インターネットアクセス端末1 インターネットアクセス端末4 インターネットアクセス端末3
インターネットアクセス端末5 インターネットアクセス端末6 インターネットアクセス端末2
ネットワークアプライアンスゾーンに展示されていたインターネットアクセス端末の数々。いずれも200ドル~400ドル程度の低価格。接続方法は56kモデムだが、将来はDSLやケーブルモデムに対応とのこと。

■米国でも携帯電話でインターネット、そして姿をあらわしたBlueTooth

 ネットワーク専門のコンベンションでは決してワイヤレスネットワークは人気ある商品とはいえない。しかし、ここCOMDEXではワイヤレスネットワーク関連の製品を指摘しないわけにはいかない。一つはWAPに対応した携帯電話、もう一つはBlueToothである。

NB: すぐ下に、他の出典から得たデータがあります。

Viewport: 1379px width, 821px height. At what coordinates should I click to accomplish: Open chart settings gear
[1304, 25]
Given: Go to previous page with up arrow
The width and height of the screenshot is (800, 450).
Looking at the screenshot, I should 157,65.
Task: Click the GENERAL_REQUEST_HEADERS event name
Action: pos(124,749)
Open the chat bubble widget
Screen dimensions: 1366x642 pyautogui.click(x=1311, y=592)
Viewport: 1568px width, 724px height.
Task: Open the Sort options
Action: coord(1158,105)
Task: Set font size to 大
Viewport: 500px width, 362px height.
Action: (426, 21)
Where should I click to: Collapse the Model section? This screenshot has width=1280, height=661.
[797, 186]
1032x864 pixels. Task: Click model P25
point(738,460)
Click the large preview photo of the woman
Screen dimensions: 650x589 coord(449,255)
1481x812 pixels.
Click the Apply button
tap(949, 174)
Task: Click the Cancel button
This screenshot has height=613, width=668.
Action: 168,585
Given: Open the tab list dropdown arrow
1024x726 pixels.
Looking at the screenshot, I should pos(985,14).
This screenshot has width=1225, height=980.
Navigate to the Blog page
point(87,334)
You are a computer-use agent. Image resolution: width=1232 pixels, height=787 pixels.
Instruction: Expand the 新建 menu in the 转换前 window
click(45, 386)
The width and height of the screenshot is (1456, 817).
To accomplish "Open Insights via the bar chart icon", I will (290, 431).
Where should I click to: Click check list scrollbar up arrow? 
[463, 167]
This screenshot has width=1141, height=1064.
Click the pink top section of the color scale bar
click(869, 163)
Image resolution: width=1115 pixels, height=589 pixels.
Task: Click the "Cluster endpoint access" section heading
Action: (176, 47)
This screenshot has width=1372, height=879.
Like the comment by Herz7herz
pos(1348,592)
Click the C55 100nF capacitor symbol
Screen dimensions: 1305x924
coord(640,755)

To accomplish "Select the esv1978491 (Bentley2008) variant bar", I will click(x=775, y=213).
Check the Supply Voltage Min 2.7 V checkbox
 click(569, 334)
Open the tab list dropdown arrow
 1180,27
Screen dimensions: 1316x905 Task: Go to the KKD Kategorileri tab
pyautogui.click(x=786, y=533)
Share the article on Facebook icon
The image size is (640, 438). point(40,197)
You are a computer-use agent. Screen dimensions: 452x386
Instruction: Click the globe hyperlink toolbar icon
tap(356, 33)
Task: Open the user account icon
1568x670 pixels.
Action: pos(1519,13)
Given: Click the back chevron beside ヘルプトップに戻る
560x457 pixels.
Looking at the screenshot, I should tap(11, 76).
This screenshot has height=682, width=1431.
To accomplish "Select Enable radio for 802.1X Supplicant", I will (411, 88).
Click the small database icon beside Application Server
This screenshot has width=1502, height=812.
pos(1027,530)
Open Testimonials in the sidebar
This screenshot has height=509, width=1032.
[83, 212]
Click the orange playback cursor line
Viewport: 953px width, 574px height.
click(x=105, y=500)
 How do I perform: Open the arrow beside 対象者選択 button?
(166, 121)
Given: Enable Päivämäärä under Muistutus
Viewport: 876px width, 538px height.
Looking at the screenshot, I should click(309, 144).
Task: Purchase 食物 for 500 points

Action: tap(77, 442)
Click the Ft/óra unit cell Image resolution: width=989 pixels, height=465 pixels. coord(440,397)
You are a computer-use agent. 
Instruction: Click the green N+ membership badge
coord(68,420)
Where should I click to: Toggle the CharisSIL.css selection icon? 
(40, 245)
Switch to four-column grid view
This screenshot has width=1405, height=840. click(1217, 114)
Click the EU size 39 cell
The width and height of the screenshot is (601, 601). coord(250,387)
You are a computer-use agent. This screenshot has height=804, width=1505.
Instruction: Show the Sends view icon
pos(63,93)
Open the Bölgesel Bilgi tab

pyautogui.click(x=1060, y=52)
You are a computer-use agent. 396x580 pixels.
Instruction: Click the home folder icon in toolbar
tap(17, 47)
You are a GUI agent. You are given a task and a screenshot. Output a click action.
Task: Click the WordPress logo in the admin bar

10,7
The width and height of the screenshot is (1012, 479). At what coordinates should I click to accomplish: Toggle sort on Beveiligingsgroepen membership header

 携帯電話を使ったインターネットアクセスは日本ではNTTドコモが「iモード」という独自の規格で先行し、爆発的な普及を遂げていることはあらためて説明するまでもないことだが、欧米ではWAP(Wireless Access Protocol)と呼ばれる類似した業界標準規格で進められている。NokiaやEricssonなどの携帯電話メーカーはWAPに対応した電話機を出展することはもちろんのこと、NokiaのブースではWAPを使ったサービスプロバイダーが軒を並べた。たとえばMapQuestではご存知の道案内のコンテンツ、その他、株価のリアルタイム表示、社内情報へのアクセスなど、多くのコンテンツが登場している。また、WAP1.1に対応したキーボードがついたPDAタイプの端末も登場している。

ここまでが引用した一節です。